BEGIN

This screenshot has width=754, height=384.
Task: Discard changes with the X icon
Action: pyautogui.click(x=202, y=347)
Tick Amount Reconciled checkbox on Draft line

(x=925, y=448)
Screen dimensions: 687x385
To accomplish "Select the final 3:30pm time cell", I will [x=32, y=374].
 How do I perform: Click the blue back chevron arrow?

END
BEGIN

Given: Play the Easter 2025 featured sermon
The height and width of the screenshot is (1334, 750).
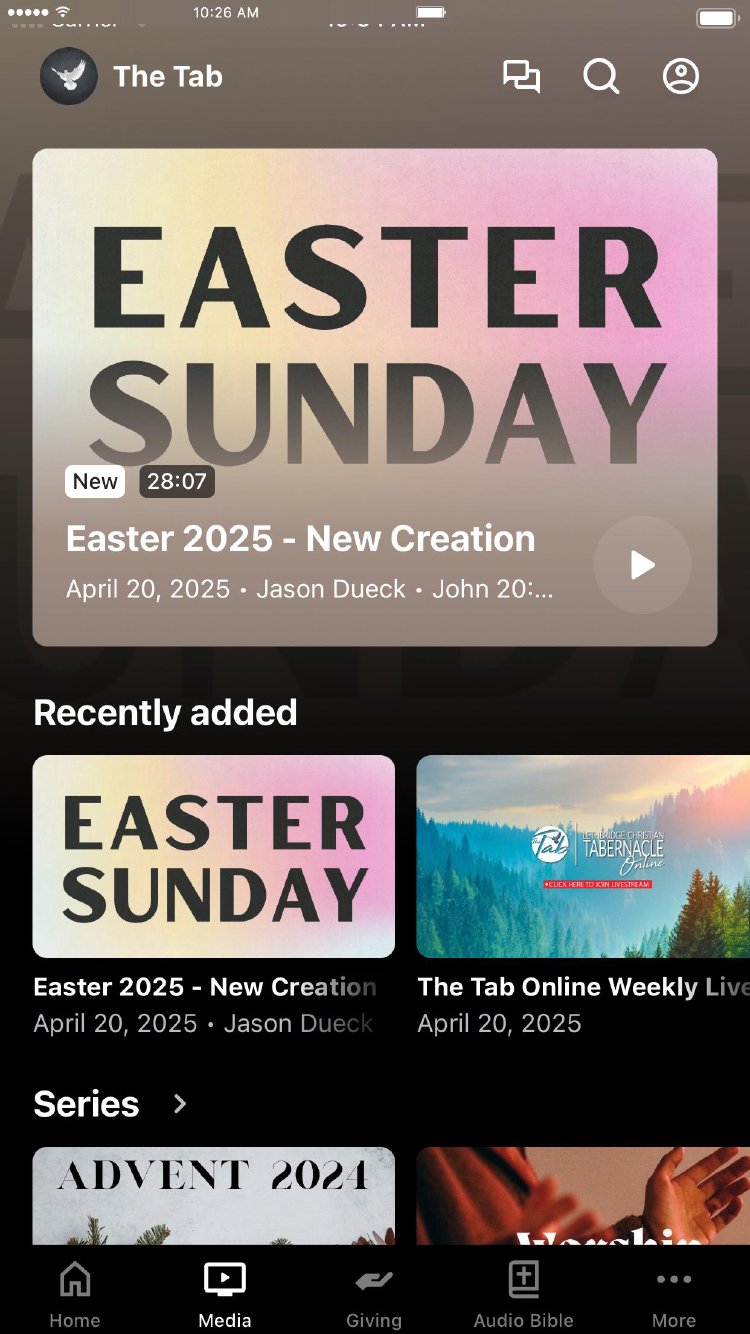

END

> [WHAT YOU SHOULD DO]: Using only the listing above, restate exactly the lines from the line containing "Tick Amount Reconciled checkbox on Draft line" through the line containing "How do I perform: Click", both included.

> [YOUR SOLUTION]:
Tick Amount Reconciled checkbox on Draft line

(x=925, y=448)
Screen dimensions: 687x385
To accomplish "Select the final 3:30pm time cell", I will [x=32, y=374].
 How do I perform: Click the blue back chevron arrow?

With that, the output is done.